* What you should do: Write out, word for word, only the data from its first line to the line containing "463x282 pixels.".

-------- Entries shown --------

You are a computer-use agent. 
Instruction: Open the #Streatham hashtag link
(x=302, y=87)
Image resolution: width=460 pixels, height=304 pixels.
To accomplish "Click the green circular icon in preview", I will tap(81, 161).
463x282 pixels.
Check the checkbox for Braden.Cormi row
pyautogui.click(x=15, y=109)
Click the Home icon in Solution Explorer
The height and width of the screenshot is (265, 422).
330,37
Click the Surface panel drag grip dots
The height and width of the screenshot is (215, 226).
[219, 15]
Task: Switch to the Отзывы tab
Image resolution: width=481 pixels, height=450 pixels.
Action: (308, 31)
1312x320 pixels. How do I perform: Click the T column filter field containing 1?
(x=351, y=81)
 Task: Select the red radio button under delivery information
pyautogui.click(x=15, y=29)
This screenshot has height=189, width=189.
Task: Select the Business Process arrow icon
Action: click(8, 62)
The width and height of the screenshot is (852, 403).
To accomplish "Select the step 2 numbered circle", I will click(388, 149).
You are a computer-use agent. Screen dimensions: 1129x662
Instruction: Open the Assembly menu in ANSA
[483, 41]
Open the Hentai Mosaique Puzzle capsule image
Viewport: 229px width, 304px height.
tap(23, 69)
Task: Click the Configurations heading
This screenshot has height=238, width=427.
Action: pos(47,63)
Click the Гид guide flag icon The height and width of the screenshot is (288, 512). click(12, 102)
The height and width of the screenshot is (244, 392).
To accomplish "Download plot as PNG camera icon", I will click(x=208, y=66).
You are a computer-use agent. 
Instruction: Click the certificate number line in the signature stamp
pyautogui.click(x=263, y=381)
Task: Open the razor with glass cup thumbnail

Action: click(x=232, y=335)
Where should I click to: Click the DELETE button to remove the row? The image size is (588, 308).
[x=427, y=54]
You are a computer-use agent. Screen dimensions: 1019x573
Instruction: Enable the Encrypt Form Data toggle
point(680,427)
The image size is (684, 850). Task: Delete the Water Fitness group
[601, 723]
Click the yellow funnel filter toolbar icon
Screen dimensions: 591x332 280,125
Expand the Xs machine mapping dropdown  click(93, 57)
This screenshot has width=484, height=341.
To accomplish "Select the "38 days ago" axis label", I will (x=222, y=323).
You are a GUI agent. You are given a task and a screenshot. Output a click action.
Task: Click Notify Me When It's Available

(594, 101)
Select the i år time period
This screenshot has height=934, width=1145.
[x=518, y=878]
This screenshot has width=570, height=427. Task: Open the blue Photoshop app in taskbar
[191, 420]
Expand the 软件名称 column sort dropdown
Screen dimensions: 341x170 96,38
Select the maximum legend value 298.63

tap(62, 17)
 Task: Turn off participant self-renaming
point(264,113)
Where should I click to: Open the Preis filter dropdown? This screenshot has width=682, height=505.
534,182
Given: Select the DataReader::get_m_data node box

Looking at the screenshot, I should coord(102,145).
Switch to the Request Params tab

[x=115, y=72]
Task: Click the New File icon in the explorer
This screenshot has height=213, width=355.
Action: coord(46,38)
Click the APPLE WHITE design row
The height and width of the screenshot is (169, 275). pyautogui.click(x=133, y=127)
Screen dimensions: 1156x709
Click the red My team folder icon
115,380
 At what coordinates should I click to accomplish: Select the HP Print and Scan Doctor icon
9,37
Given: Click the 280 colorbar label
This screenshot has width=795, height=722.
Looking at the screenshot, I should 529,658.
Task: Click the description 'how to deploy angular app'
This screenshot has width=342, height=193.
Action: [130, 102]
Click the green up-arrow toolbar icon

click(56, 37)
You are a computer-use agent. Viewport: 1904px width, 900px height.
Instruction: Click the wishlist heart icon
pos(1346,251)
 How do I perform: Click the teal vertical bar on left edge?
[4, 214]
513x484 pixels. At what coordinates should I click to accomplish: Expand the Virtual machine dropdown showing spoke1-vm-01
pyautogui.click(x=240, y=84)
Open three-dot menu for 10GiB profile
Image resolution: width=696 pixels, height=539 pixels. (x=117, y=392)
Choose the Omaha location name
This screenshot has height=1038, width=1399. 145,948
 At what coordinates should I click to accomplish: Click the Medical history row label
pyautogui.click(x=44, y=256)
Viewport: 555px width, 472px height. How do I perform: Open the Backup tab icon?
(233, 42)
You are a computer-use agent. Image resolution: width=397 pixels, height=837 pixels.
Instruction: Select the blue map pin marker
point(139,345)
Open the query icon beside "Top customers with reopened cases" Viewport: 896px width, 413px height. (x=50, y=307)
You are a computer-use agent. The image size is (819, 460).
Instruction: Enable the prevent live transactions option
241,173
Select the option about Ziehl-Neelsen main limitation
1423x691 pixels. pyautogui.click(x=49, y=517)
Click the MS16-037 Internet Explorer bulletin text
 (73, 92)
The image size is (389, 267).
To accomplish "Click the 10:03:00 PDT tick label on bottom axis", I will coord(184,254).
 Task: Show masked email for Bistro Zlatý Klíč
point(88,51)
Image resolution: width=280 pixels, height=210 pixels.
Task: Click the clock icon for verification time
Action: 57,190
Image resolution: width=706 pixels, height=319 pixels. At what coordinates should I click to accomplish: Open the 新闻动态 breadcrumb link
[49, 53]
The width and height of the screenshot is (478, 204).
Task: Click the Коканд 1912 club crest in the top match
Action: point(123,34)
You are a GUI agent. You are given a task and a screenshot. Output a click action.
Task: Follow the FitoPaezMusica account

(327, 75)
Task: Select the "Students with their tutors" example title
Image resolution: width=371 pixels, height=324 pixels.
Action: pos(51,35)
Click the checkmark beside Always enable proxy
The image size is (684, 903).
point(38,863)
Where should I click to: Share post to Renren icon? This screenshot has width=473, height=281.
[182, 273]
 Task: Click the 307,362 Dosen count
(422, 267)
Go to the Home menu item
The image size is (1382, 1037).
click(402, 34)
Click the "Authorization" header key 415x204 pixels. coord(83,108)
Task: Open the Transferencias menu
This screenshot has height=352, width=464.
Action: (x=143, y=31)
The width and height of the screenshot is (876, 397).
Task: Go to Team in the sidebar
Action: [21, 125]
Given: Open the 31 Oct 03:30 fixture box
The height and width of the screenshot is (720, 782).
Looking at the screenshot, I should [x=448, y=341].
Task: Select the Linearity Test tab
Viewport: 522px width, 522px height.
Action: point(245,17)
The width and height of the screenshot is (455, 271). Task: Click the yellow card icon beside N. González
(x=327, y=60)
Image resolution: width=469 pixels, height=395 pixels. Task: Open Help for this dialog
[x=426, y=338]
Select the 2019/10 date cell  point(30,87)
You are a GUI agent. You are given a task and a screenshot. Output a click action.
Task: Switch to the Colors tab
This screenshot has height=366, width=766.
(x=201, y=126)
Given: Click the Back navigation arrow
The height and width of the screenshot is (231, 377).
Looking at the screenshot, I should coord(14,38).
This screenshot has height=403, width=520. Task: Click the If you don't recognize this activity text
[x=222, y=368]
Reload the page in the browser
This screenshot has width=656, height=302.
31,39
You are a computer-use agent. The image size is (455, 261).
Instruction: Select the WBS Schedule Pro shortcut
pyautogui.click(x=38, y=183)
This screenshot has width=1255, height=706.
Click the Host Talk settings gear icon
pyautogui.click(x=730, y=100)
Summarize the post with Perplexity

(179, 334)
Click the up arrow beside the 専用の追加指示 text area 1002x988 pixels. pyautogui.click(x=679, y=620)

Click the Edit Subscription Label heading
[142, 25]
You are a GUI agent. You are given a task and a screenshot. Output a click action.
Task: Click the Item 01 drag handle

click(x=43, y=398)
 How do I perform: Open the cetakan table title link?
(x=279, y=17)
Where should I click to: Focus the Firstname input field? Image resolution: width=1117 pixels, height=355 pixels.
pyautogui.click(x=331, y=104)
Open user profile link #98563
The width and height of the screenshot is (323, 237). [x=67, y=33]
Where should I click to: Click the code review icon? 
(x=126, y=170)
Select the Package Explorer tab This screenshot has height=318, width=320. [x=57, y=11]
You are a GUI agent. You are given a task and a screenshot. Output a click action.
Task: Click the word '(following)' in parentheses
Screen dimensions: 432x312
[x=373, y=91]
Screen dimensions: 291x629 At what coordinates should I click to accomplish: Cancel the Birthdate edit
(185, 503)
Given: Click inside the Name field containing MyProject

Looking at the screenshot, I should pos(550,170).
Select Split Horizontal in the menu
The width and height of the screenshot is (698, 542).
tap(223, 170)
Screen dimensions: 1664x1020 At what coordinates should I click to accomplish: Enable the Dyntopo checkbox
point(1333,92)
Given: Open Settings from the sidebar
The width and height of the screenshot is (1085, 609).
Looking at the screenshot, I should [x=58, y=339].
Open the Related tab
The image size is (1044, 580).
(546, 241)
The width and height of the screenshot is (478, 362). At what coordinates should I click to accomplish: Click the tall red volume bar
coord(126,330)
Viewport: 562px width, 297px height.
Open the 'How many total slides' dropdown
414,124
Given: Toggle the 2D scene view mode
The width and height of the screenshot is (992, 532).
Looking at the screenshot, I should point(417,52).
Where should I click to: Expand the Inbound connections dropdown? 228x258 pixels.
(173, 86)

--------

* Finished task:
You are a computer-use agent. 
Instruction: Open the #Streatham hashtag link
(x=302, y=87)
Image resolution: width=460 pixels, height=304 pixels.
To accomplish "Click the green circular icon in preview", I will tap(81, 161).
463x282 pixels.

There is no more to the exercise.